In sum we conclude that by combining a specific tax credit proposal along with procedural changes for all future ballot title initiative measures, the Initiative seeks to accomplish more than a single purpose. Those purposes, i.e., the $40 tax credit and future initiative procedural measures, are furthermore not connected to each other; therefore, the Initiative does not meet the single subject requirement set forth in article V, section 1(5.5) of the Colorado Constitution. Moreover, because this infirmity is not cured by the fact that the Initiative proposes amendments to an existing constitutional provision, Amendment 1, we find that the Title Board erred in setting the title, ballot title and submission clause, and summary for the Initiative. Accordingly, we reverse the action of the Title Board and remand this matter to the Board with directions to strike the title, ballot title and submission clause, and summary, and to return the Initiative to its proponents.

FootNotes


1. Section 20 of Article X of the Colorado Constitution, titled the Taxpayer's Bill of Rights ("TABOR"), is also commonly known as Amendment 1. Amendment 1 was adopted by the electorate to "protect citizens from unwarranted tax increases." Submission of Interrogatories on Senate Bill 93-74, 852 P.2d 1, 4 (Colo.1993). Amendment 1 accomplishes its purpose by limiting the spending and taxing authority of state and local governments by requiring voter approval of certain tax and spending increases. Bickel v. City of Boulder, 885 P.2d 215, 225 (Colo.1994).
2. Section 1-40-106(1) provides, in part: For statewide ballot issues ... the secretary of state shall convene a title board consisting of the secretary of state, the attorney general and the director of the office of legislative legal services or the director's designee. The title board, by majority vote, shall proceed to designate and fix a proper fair title for each proposed... constitutional amendment, together with a submission clause....
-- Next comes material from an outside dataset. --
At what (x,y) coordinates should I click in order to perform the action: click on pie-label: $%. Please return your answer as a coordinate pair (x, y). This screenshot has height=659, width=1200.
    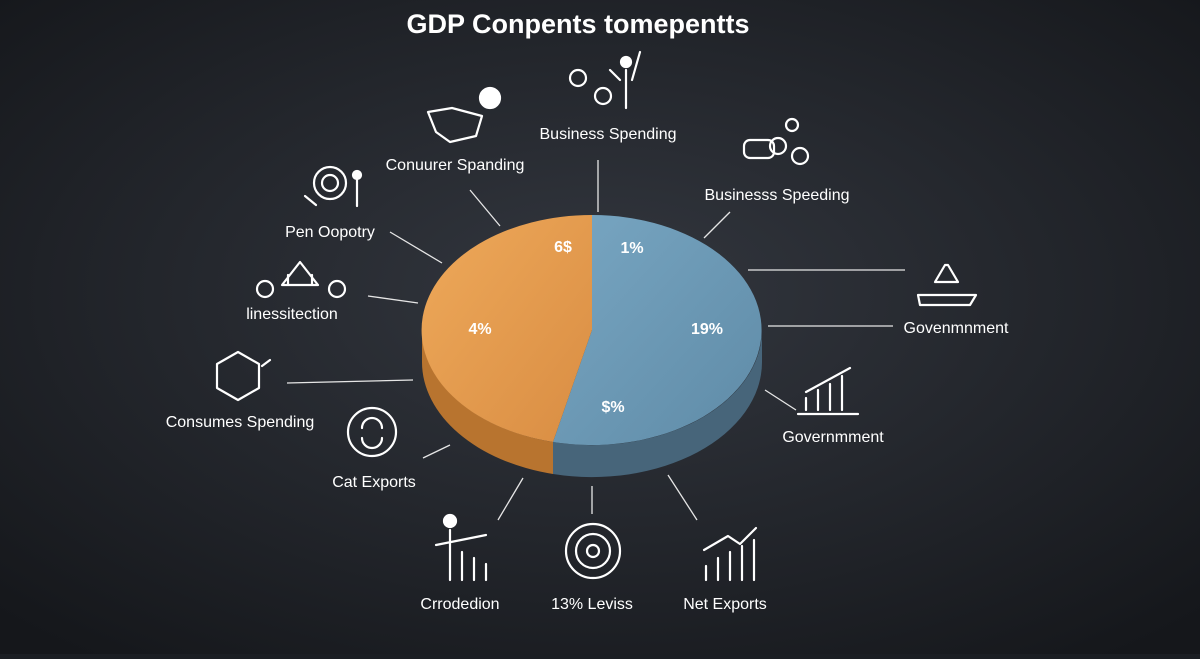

3. Under the title "Revenue Changes," the Initiative sets forth in several subsections the following: (a) Any state or local sales or use tax shall exempt telephone use, half at once and the rest in one year. A $40 tax credit, to increase $40 or more yearly above its level the year before, shall uniformly apply to each state income tax return, specific ownership tax, and business personal property schedule total tax due in each year. No such credit shall exceed the tax due. The state shall replace quarterly these revenue impacts on local districts. (b) Tax or revenue increase ballot titles shall state as a fixed number only the specific dollar amount of increase in spending limits. Each new tax, tax rate or mill levy increase, ratio increase, or extension rate of an expiring tax shall be stated in a tax increase ballot title as a fixed number only. Voter approval shall be valid only for fixed numbers so stated. All subsection (4)(a) issues are tax increases and shall require tax increase ballot titles. A tax increase shall be a separate ballot issue from bonded debt. (c) Future tax or revenue increases shall expire within 10 years of voter approval. Ballot issues affecting district revenue shall be voted on only at any subsection (3)(a) election date. Applying to any district the circulation periods and minimum signature formula for state initiatives, citizens shall be able to initiate petitions affecting district revenue. (d) In (10), "shall" means mandatory. In future suits filed at any time, violations of section 20 involving tax or revenue increases shall not be balanced or harmonized, nor excused by substantial compliance or good faith, but shall void illegal ballot issues and require strictest scrutiny and full enforcement of these fundamental taxpayer rights.
4. Section 1-40-106(3) provides, in part: "The title board for statewide ballot issues shall prepare a clear, concise summary of the proposed law or constitutional amendment."
5. Respondents Douglas Bruce and Clyde Harkins have filed a cross-petition in this matter. However, because of our rulings today we do not reach the issues raised by cross-petitioners.